Manco-Johnson et al (2007) follow their patients until age 6, and assess whether joint damage has occurred by this point. Within their study period, they report reasonably high levels of compliance with regards to data generation and return of data forms (specific percentages discussed on page 539).

Peyvandi et al (2016) follow patients for 50 exposure days, or 3 years, or until inhibitor levels reach a specific level. They then follow the patients for 6 months after this point. Although their trial was terminated early, resulting in the loss of 10 patients, a reasonably high percentage of patients (86%) complete the trial with no notable differences in drop out between treatment groups.

7: What are the conclusions, and are they reasonable?

Towards the end of a paper, the authors refer back to their initial question and discuss how their results relate to the broader scientific issues. Are their conclusions reasonable and as expected based on the data for the primary and secondary outcomes? Consider also what isn’t answered by the data, and what further studies could be performed to address this. Consider also implications such as costs and methods of monitoring. Is the level of monitoring in the trial practical in the clinic?

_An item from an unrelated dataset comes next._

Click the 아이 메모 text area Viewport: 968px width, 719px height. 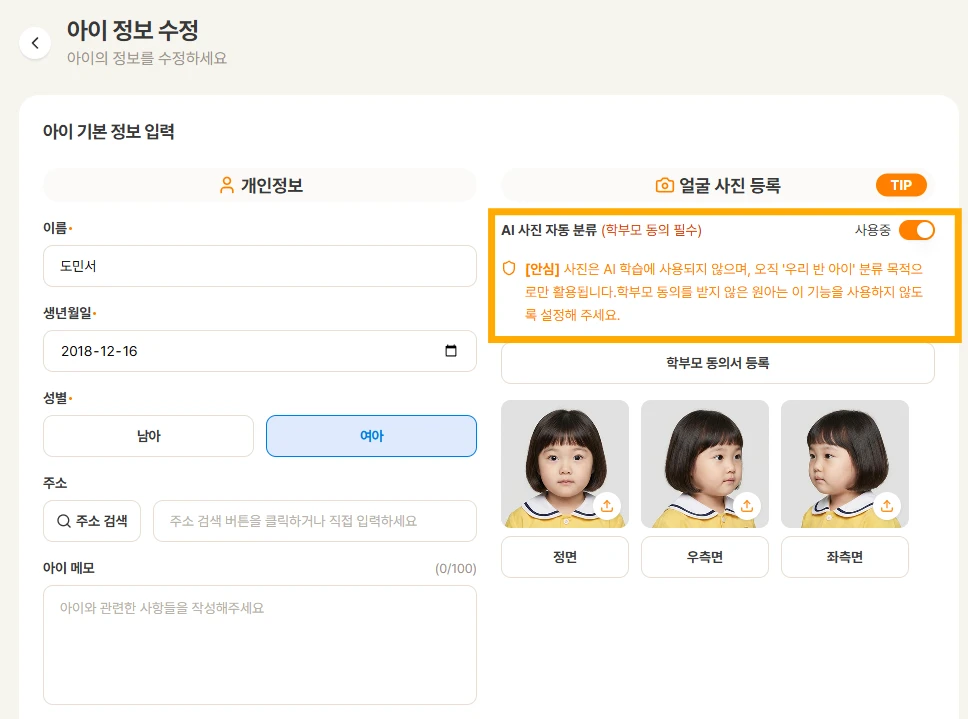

Manco-Johnson et al (2007) show that prophylaxis is effective in preventing index-joint damage in patients who have had up to five haemorrhages. Unlike previous studies, their patient criteria are a combination of age and medical history, and they suggest that this may be more relevant considering the pathogenesis of the disease. Regarding their secondary outcomes, although prophylactic treatment is demonstrably more efficacious, the number infusions and cumulative cost of this regimen make it very expensive. Perhaps also worthy of consideration, although not explicitly mentioned, is the development of inhibitory antibodies in 2/30 prophylaxis patients.

Peyvandi et al (2016) discuss how plasma-derived factor VIII was associated with a lower risk of inhibitory antibody development than the recombinant alternative. The development of inhibitors for recombinant treatment was even higher than the researchers initially expected, and they comment that this may be due in part to their increased testing frequency compared to clinical practice and previous studies. Regarding their secondary outcomes; although recombinant factor VIII appears to increase the risk of high titer development, an insufficient amount of data meant that they could not establish this statistically. Although they initially highlight the various hypotheses regarding the biochemistry behind these differences, their results don’t directly address this.


Regularly reading scientific papers allows one to maintain an up-to-date knowledge of treatment options and implications. By focussing your reading on these questions, you can extract the right information and start to put the latest findings into practice.